You need to provide a delegate to the ServerData
Parameter on MudDataGrid
to let the control make paged data requests into the data pipeline. GridState
is the request, containing the page data [and sort and filter data if specified]. GridData
is the returned result, containing the page dataset and the total unpaged record count.
Here's a demo using the MudBlazor template Weather page.

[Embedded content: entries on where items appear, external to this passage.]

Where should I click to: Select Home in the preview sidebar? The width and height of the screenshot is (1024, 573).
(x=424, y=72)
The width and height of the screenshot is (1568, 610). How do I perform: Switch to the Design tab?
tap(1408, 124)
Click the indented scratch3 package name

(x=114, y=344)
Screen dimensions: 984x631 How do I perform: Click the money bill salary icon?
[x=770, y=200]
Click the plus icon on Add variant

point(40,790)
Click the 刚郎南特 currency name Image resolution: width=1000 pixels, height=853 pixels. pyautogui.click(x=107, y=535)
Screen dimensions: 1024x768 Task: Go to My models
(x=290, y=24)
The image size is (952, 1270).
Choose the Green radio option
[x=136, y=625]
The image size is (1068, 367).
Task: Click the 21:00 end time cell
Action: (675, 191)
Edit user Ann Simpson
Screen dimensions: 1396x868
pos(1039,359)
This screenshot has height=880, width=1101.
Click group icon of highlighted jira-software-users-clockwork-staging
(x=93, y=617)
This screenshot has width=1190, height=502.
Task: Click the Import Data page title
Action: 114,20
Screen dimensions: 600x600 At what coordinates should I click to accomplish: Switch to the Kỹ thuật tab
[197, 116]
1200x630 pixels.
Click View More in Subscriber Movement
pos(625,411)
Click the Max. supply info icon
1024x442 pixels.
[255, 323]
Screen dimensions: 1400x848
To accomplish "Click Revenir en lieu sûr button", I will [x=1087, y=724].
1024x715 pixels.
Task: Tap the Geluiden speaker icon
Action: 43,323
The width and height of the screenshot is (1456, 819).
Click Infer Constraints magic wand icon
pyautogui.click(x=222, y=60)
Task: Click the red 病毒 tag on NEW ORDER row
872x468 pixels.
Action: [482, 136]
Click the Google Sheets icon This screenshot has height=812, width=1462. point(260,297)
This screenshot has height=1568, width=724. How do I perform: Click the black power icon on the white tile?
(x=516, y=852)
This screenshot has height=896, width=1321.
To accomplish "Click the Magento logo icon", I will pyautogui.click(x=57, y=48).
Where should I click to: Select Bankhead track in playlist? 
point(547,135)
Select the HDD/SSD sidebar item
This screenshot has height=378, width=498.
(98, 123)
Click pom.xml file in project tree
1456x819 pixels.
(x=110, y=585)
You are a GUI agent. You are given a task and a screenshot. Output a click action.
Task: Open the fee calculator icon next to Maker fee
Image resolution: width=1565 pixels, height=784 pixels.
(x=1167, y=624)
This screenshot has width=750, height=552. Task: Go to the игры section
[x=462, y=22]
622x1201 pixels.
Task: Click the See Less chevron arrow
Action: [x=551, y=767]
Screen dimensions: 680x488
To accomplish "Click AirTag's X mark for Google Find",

First the data pipeline - in this case a simple singleton data provider. The important bit is GetDataAsync
which matches the delegate signature of ServerData
. It just gets the data page from the data source.
using MudBlazor;
namespace SO78621960.Components;
public class WeatherForecast
{
public DateOnly Date { get; set; }
public int TemperatureC { get; set; }
public string? Summary { get; set; }
public int TemperatureF => 32 + (int)(TemperatureC / 0.5556);
}
public class WeatherProvider
{
private List<WeatherForecast> _forecasts;
private WeatherProvider()
{
_forecasts = InitializeData();
}
private List<WeatherForecast> InitializeData()
{
var startDate = DateOnly.FromDateTime(DateTime.Now);
var summaries = new[] { "Freezing", "Bracing", "Chilly", "Cool", "Mild", "Warm", "Balmy", "Hot", "Sweltering", "Scorching" };
return Enumerable.Range(1, 50000).Select(index => new WeatherForecast
{
Date = startDate.AddDays(index),
TemperatureC = Random.Shared.Next(-20, 55),
Summary = summaries[Random.Shared.Next(summaries.Length)]
}).ToList();
}
private static WeatherProvider? _instance;
public static WeatherProvider GetInstance()
{
if (_instance == null)
_instance = new WeatherProvider();
return _instance;
}
// This code would normally query the DbSet in the DbContext instance to minimize the data requested
public static async Task<GridData<WeatherForecast>> GetDataAsync(GridState<WeatherForecast> request)
{
// Fake async behaviour
await Task.Delay(100);
var instance = WeatherProvider.GetInstance();
// construct a Query
// may also contain sorting and filtering
var startIndex = (request.Page) * request.PageSize;
var query = instance._forecasts
.Skip(startIndex)
.Take(request.PageSize);
// execute the queries - async in a live DbContext pipeline
var items = query.ToList();
var totalItems = instance._forecasts.Count;
// construct a GridData object to return
return new GridData<WeatherForecast>() { Items = items, TotalItems = totalItems };
}
}
And then the demo page:
@page "/weather"
<PageTitle>Weather</PageTitle>
<MudText Typo="Typo.h3" GutterBottom="true">Weather forecast</MudText>
<MudText Class="mb-8">This component demonstrates fetching data from the server.</MudText>
<MudDataGrid T="WeatherForecast" ServerData="WeatherProvider.GetDataAsync">
<Columns>
<PropertyColumn Property="x => x.Date" />
<PropertyColumn Property="x => x.TemperatureC" />
<PropertyColumn Property="x => x.TemperatureF" />
<PropertyColumn Property="x => x.Summary" />
</Columns>
<PagerContent>
<MudDataGridPager T="WeatherForecast" />
</PagerContent>
</MudDataGrid>
@code {
}
[Polite] Two broader points:
You should never make unrestricted queries against large data sets. It's a recipe for poor performance. Only get what you can display.
If your live dataset has 1 million records, your test data set should also have 1 million records.